- WHAT TO DO:
• a. Answer these questions from the text on Oracle's patent reexamination arguments:
(i) Claim 1 of which patent holds the elements Oracle identifies?
(ii) What two reasons does the text give for not reproducing the Oracle filings in text?
(iii) Who, in the update, posed a question to Google?
• b. List every element of Claim 1 that the text on Oracle's patent reexamination arguments names in quotation marks.
• c. Carry on the text about Oracle's patent reexamination arguments and Judge Alsup's question, starting after its last sentence.

- TEXT PROVIDED:
We are not going to reproduce the Oracle filings in text because (a) they are extremely lengthy and (b) a number of you have expressed concern about being exposed to the detail of the arguments. However, for those of you who are interested in the detail, here are the filings (cover sheet omitted):
Claims and Cited Art [PDF]
Remarks and Arguments [PDF]
Appendices [PDF]
And here is the first office action [PDF] for reference.
Basic Oracle Arguments
In responding to the first office action in the reexamination Oracle identifies the following elements of Claim 1 of the '720 patent as going to the heart of the invention:
- A "class preloader" to obtain a representation of at least one class from a source definition provided as object-oriented program code;
- A "master runtime system process" to interpret and to instantiate the representation as a class definition in a memory space of the master runtime system process;
- A "runtime environment" to clone the memory space as a child runtime system process responsive to a process request; and
- A "copy-on-write process cloning mechanism" to copy references to the memory space of the master runtime system process into a separate memory space of the child runtime system process and to defer copying of the master's memory space until the child needs to modify the referenced memory space.
It is these elements that Oracle asserts escape the prior art references the examiner has cited, particularly that any combination of these elements was obvious. What will be interesting is whether any of the subsequent prior art that Google has now brought to the attention of the court will have an impact on this or the other reexaminations. By Google filing those further documents with the court, Oracle is now under an obligation to assure that the examiner in each of the reexaminations is aware of those documents, as well, even if Google does not file them with the USPTO.
*************
UPDATE
Judge Alsup has now posed a question to Google about Google's earlier negotiations with Sun over a possible patent license. The judge's question:
In reading the Daubert briefing, it appears
possible that early on Google recognized that it would infringe patents
protecting at least part of Java, entered into negotiations with Sun to
obtain a license for use in Android, then abandoned the negotiations as
too expensive, and pushed home with Android without any license at all.

- DATA PROVIDED:
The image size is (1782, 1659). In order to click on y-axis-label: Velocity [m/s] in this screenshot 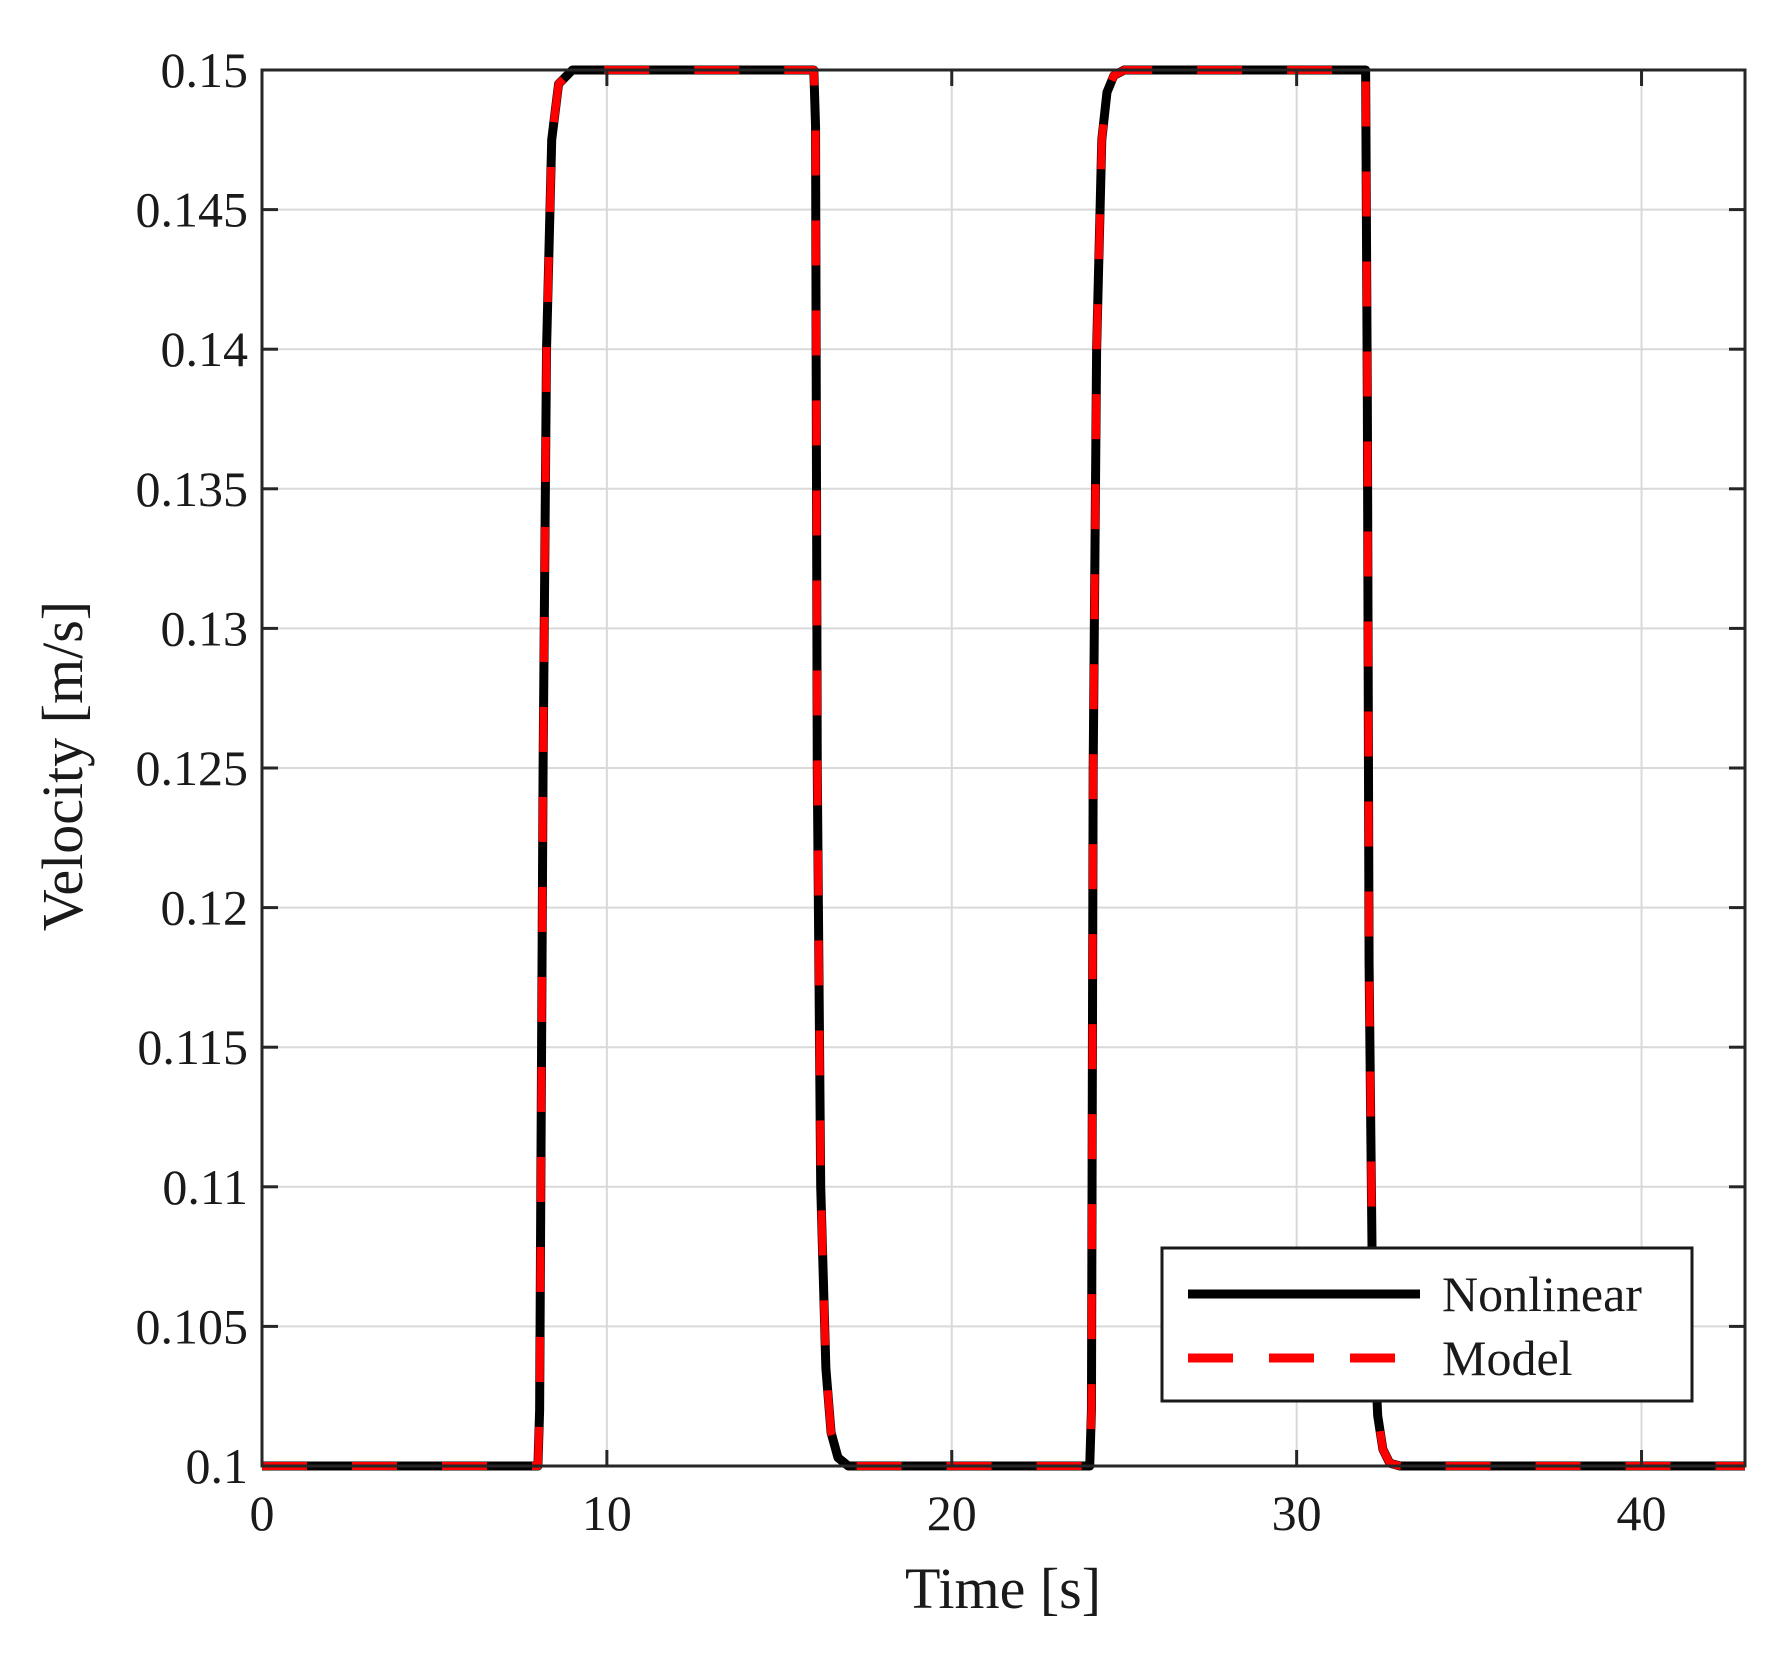, I will do `click(62, 766)`.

- RESULTS IN ORDER:
• a.
(i) The '720 patent
(ii) The filings are extremely lengthy, and a number of readers have expressed concern about being exposed to the detail of the arguments.
(iii) Judge Alsup

• b.
- "class preloader"
- "master runtime system process"
- "runtime environment"
- "copy-on-write process cloning mechanism"

• c.
How accurate is this scenario? Does Google acknowledge that Android
infringes at least some of the claims if valid? If so, how should this
affect the damages analysis? How should this affect the questions of
willfulness and equitable relief? Counsel should be prepared to address
these issues at the hearing.
Of course, Google has to answer this for themselves. However, I can tell you as an experienced licensing attorney that parties frequently have discussions over possible patent licenses while specifically avoiding any discussion over whether the patents are believed to be infringed. Google may well have been simply testing the waters to see if it was worth buying an "insurance policy" from Sun just to avoid later problems. Given that Google walked away from those negotiations, it is far more likely that they decided (a) Sun was asking too much and (b) the likelihood of infringement was relatively low. However, like everything else in this case, you shouldn't be reading the tea leaves too early.
Docket:
209 -
Filed & Entered: 07/11/2011
Order
Docket Text: REQUEST FOR UPDATE RE RE-EXAMINATION. Signed by Judge Alsup
on July 11, 2011. (whalc1, COURT STAFF) (Filed on 7/11/2011)
210 -
Filed & Entered: 07/12/2011
Order
Docket Text: NOTICE REGARDING ADDITIONAL QUESTIONS FOR JULY 21 HEARING.
Signed by Judge Alsup on July 12, 2011. (whalc1, COURT STAFF) (Filed on
7/12/2011)
211 -
Filed & Entered: 07/12/2011
Declaration in Support
Docket Text: Declaration in Support of [196] Administrative Motion to
File Under Seal DECLARATION OF MATTHEW SARBORARIA IN SUPPORT OF GOOGLE,
INC.S ADMINISTRATIVE MOTION TO FILE UNDER SEAL PORTIONS OF GOOGLES
DAUBERT REPLY BRIEF filed byOracle America, Inc.. (Attachments: # (1)
Proposed Order [PROPOSED] ORDER SEALING ORACLE AMERICA, INC.S
CONFIDENTIAL INFORMATION FROM GOOGLE, INC.S DAUBERT REPLY BRIEF)(Related
document(s)[196]) (Holtzman, Steven) (Filed on 7/12/2011)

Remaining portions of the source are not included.